The compression review tool samples 1000 documents in each collection to determine the average compressibility of the data. A larger number of documents can be sampled via the --sample-size parameter.
- Python 3.7+
- pymongo Python package - tested versions
- MongoDB 2.6 - 3.4 | pymongo 3.10 - 3.12
- MongoDB 3.6 - 5.0 | pymongo 3.12 - 4.0
- MongoDB 5.1+ | pymongo 4.0+
- DocumentDB | pymongo 3.10+
- If not installed - "$ pip3 install pymongo"
- lz4 Python package
- If not installed - "$ pip3 install lz4"
- zstandard Python package
- If not installed - "$ pip3 install zstandard"

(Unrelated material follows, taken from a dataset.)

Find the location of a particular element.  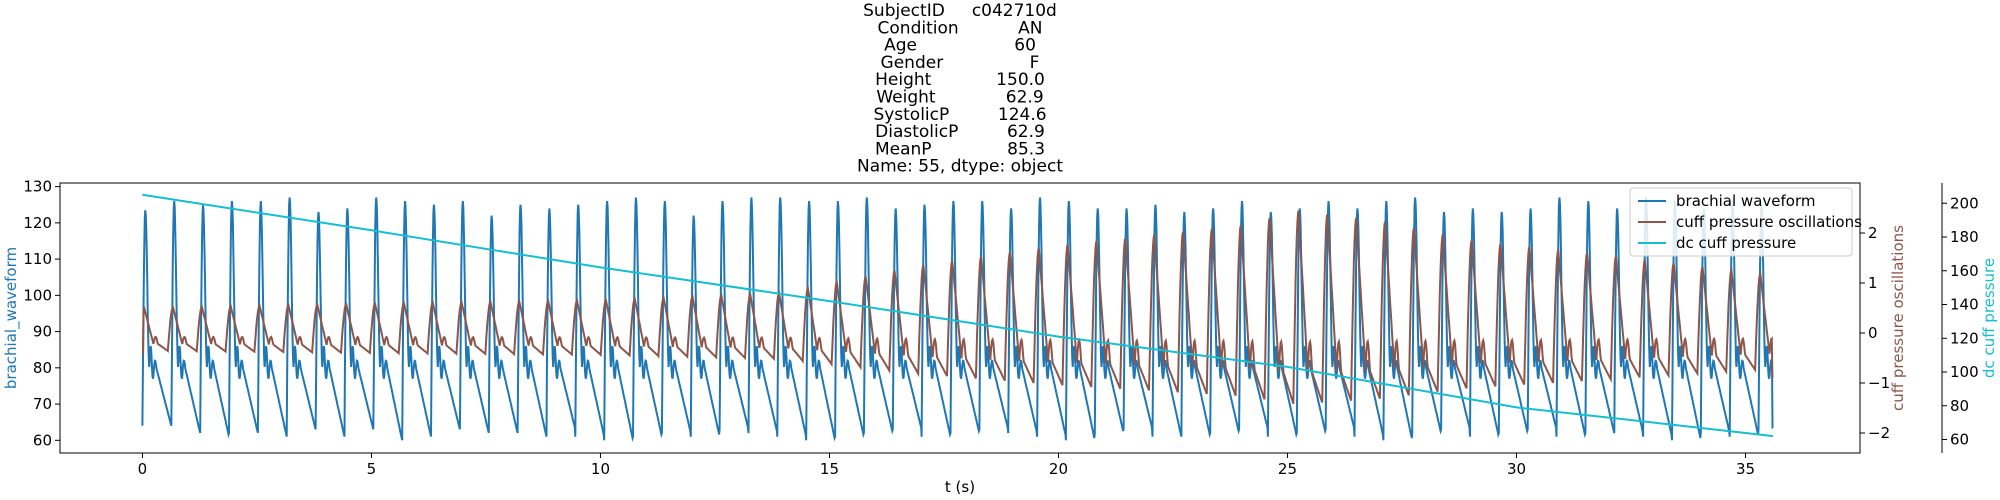

x-tick-label: 15 is located at coordinates (830, 469).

python3 compression-review.py --uri <server-uri> --server-alias <server-alias>
- Default compression tested is lz4/fast/level 1
- To test other compression techniques provide --compressor <compression-type> with one of the following for <compression-type>
| compression | description |
|---|---|
| lz4-fast | lz4/fast/level 1 |
| lz4-fast-dict | lz4/fast/level 1/dictionary-provided (trained by sampling documents) |
| lz4-high | lz4/high/level 1 |
| lz4-high-dict | lz4/high/level 1/dictionary-provided (trained by sampling documents) |
| zstd-1 | zstandard/level 1 |
| zstd-1-dict | zstandard/level 1/dictionary-provided (trained by sampling documents) |
| zstd-5 | zstandard/level 5 |
| zstd-5-dict | zstandard/level 5/dictionary-provided (trained by sampling documents) |
| bz2-1 | bzip/level 1 |
| lzma-0 | lzma/level 0 |
| zlib-1 | zlib/level 1 |
- Run on any instance in the replica set
- Use a different <server-alias> for each server analyzed, output file is named using <server-alias> as the starting portion
- Creates a single CSV file per execution
- The <server-uri> options can be found at https://www.mongodb.com/docs/manual/reference/connection-string/
- If your URI contains ampersand (&) characters they must be escaped with the backslash or enclosed your URI in double quotes
- For DocumentDB use either the cluster endpoint or any of the instance endpoints
This tool is licensed under the Apache 2.0 License.